Of all European cinema, the most important is French. France annually produces more films than any other European nation, and throughout its history it has been the key competitor to Hollywood; it is Cannes that matters most after the Oscars. Moreover, the study of film as an academic discipline emerged from France during the 1950s, and was shaped by the work of French intellectuals during the 1960s and 1970s. And in the broad field of international scholarship that is Film Studies, after Hollywood, there are more scholars working in French cinema than any other national cinema.

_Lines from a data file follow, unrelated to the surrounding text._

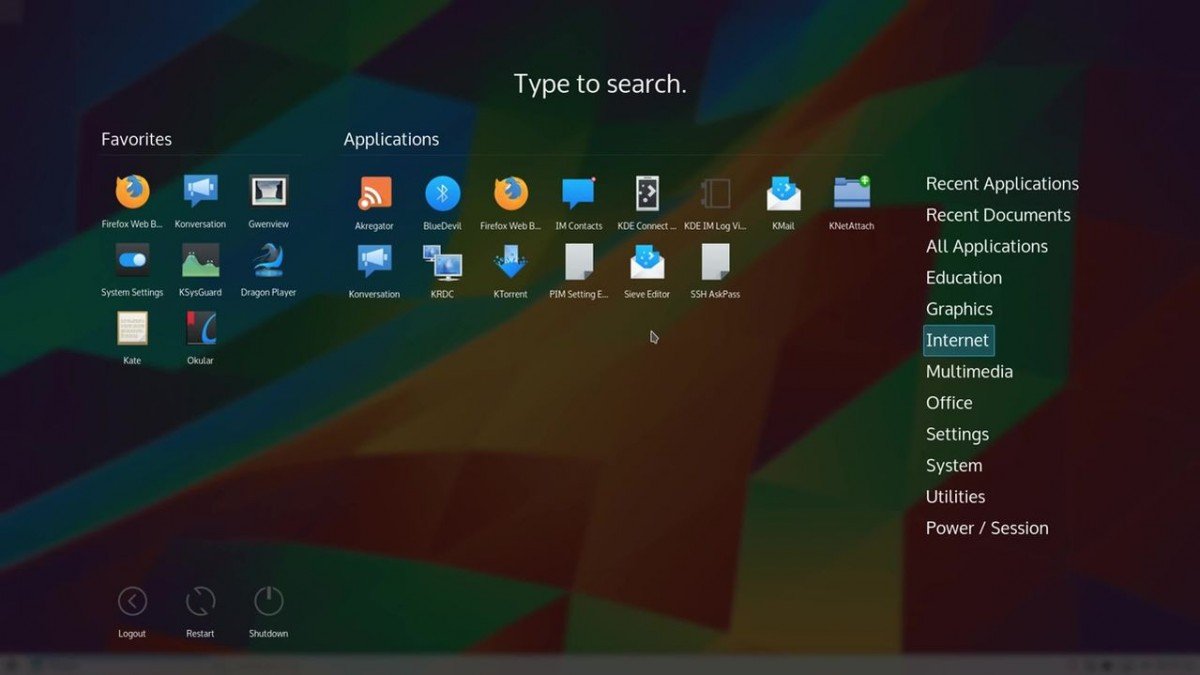1200x675 pixels.
Task: Click the Type to search field
Action: 599,84
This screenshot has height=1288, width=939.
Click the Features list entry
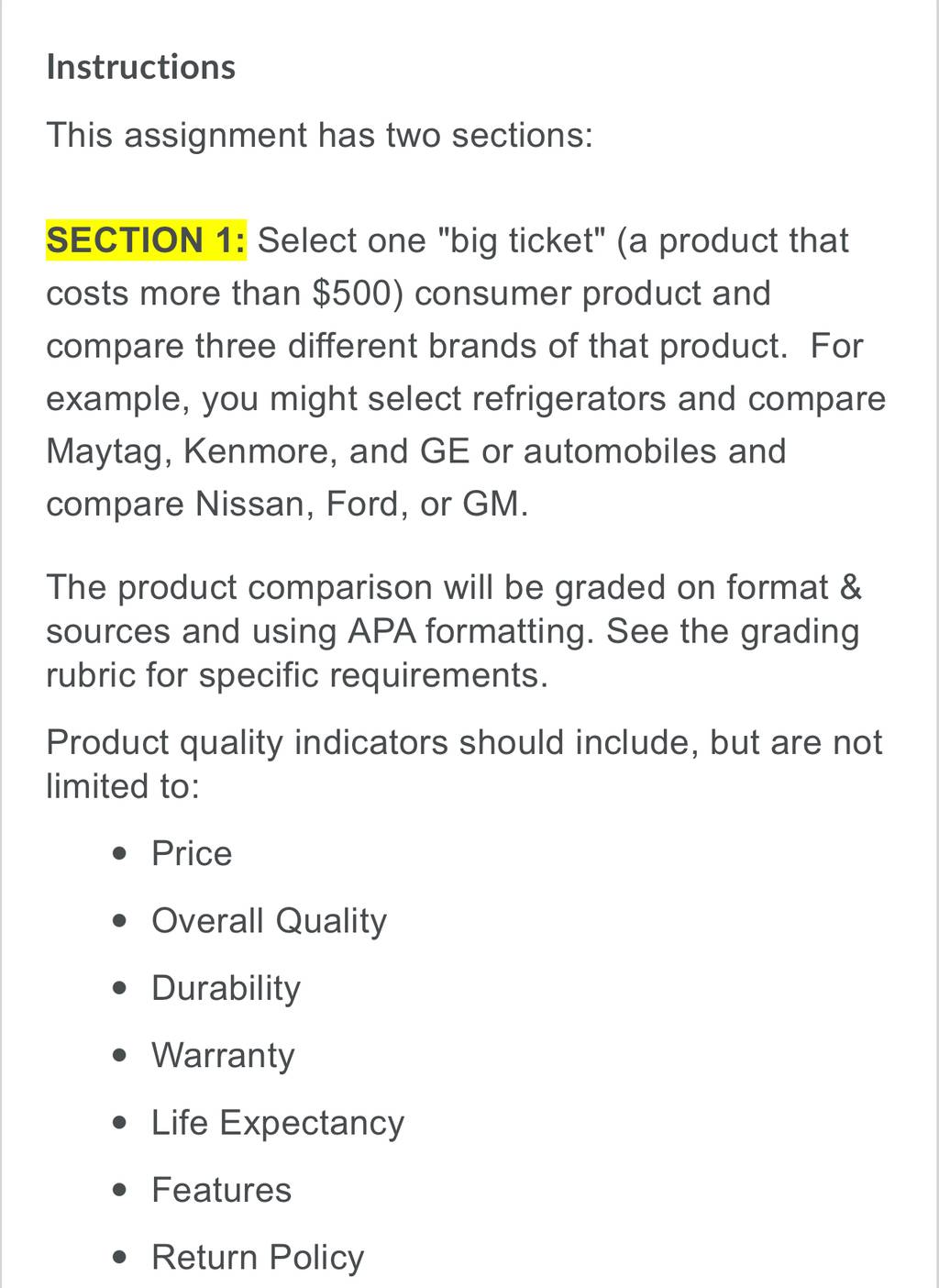221,1190
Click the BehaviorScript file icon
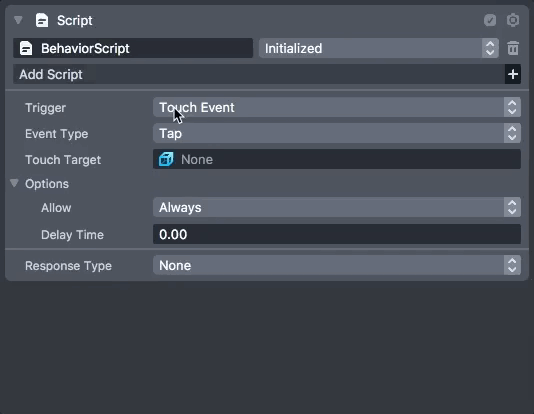 pos(26,48)
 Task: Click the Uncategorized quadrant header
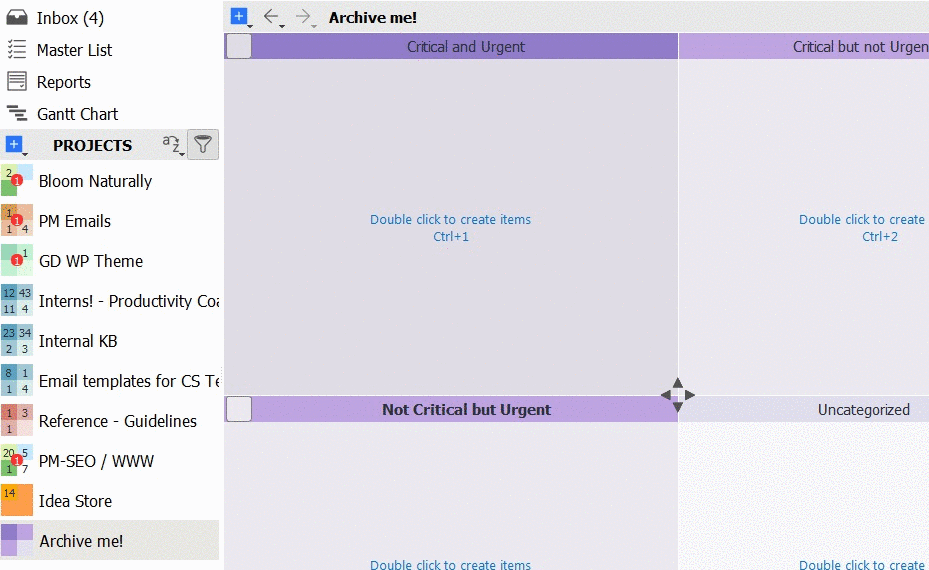tap(863, 409)
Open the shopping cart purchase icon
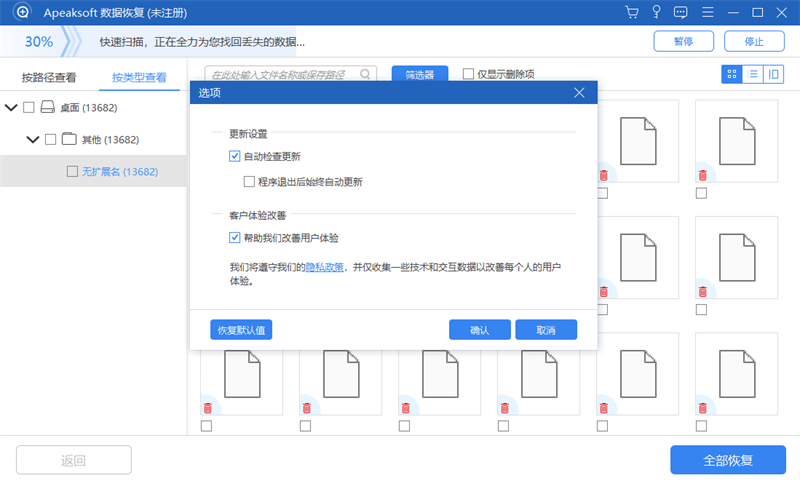The image size is (800, 486). tap(632, 12)
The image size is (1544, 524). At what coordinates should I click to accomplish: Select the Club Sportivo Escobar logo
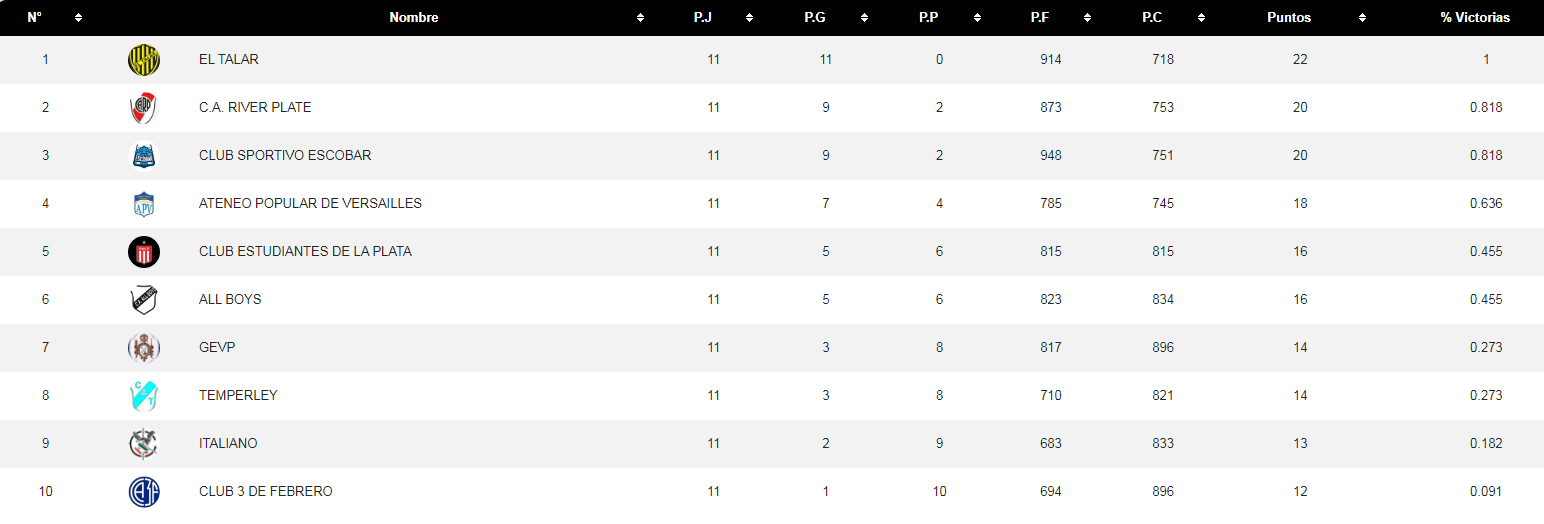point(144,156)
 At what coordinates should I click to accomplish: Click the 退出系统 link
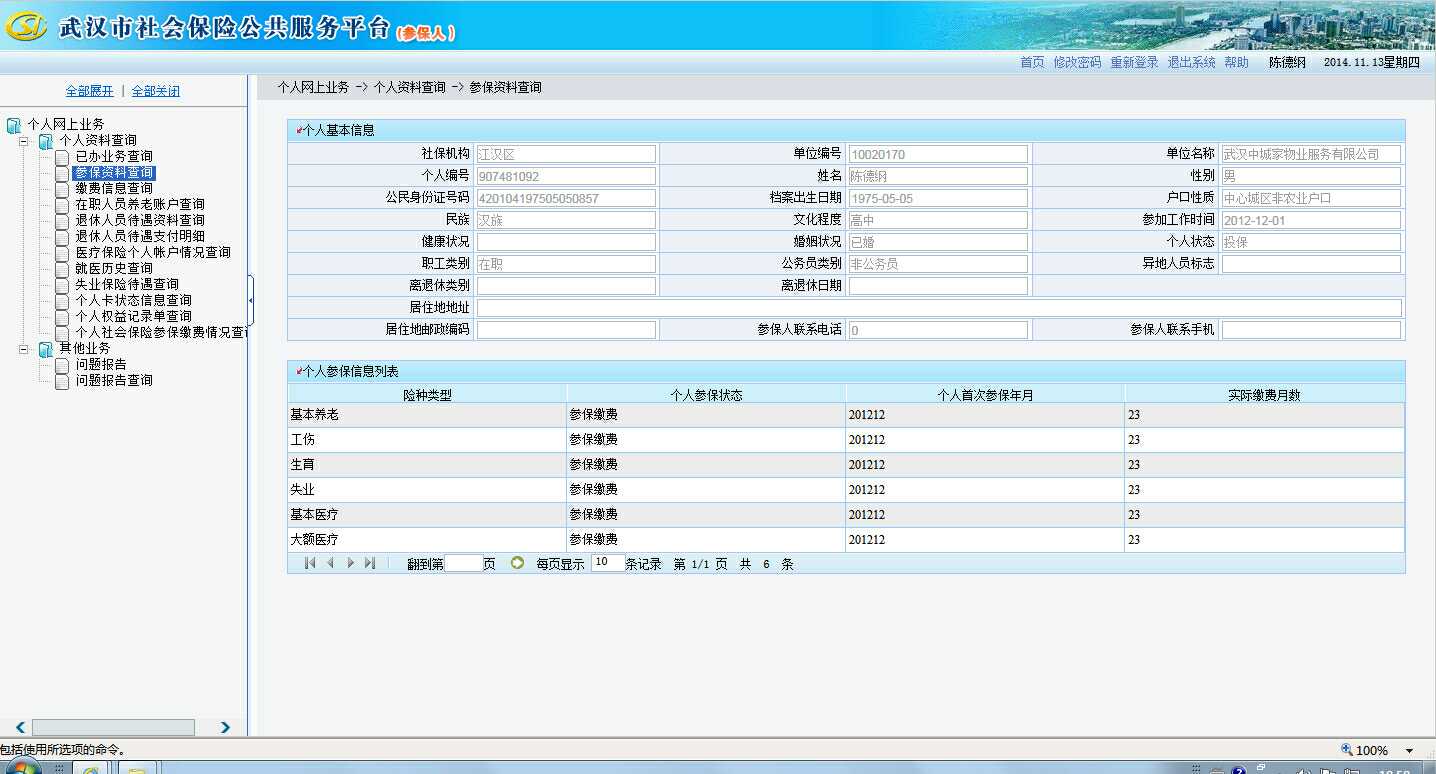point(1191,62)
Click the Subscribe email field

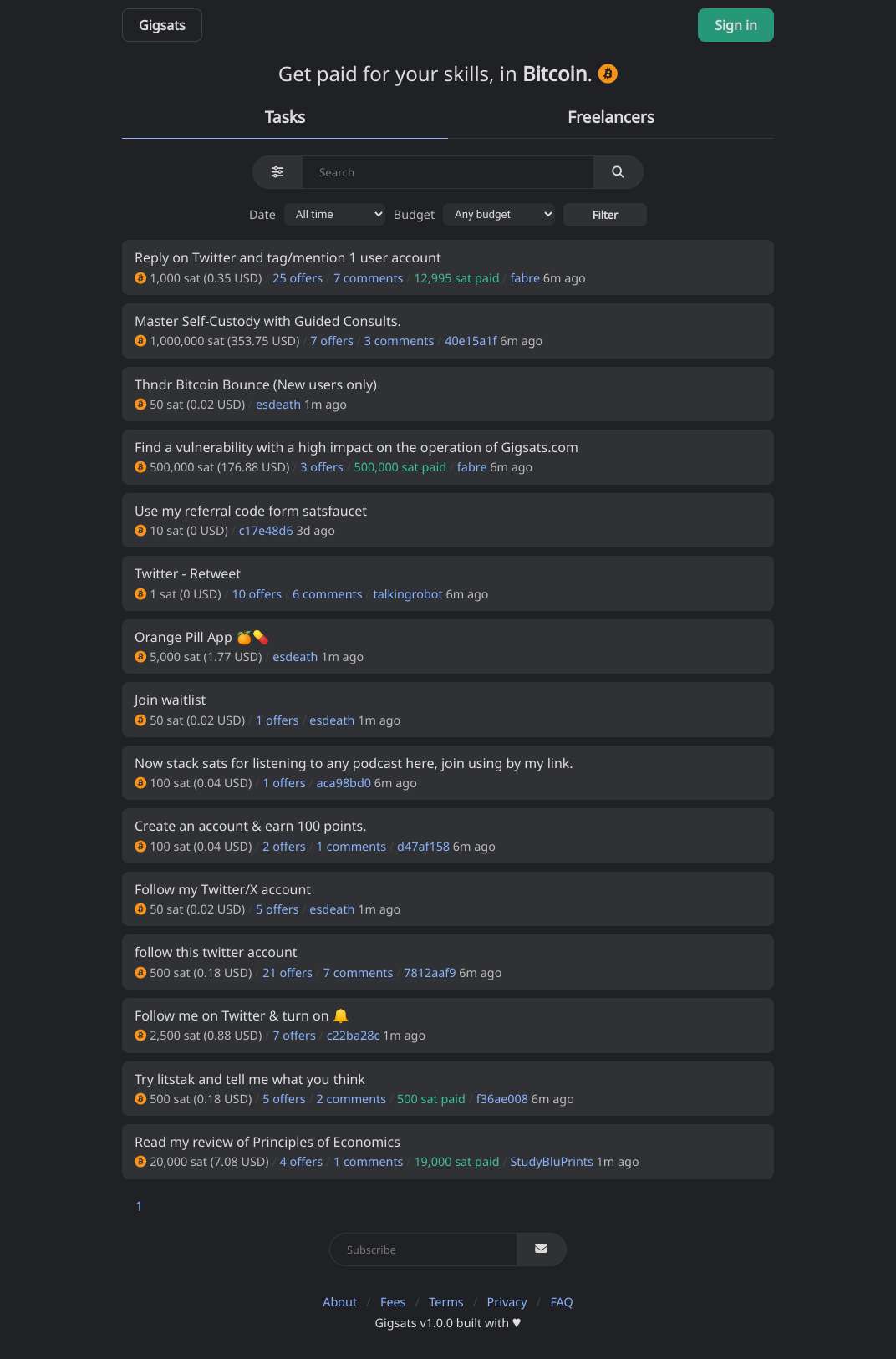point(423,1250)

As serious research on French cinema continues to flourish, this new four-volume collection from Routledge meets the need for an authoritative anthology to enable users to navigate and make sense of the subject's large body of scholarship, and the continuing explosion in research output. Edited by Phil Powrie, Chief General Editor of the only academic journal specifically devoted to French cinema, and chair of the Association for Studies in French Cinema, this new Routledge title is a 'mini library' of foundational and the very best cutting-edge work. The gathered major works bring together the best and most influential writing on French cinema. Volume I engages with two different forms of scholarship: popular cinema (genres and stars) and influential conceptualizations of French cinema. Volume II adopts the more canonical-historical approach for the period up to the New Wave, assembling the best work on the silent period, the Golden Age of the 1930s and early 1940s, and the New Wave of the early 1960s. Volumes III and IV, meanwhile, focus on the post-New Wave period from the mid-1960s onwards.
The set includes an introduction to the subject, newly written by the editor, which places the gathered materials in their historical and intellectual context. Indeed, French Cinema is an essential work of reference, and is destined to be valued by scholars and advanced students as a vital research tool.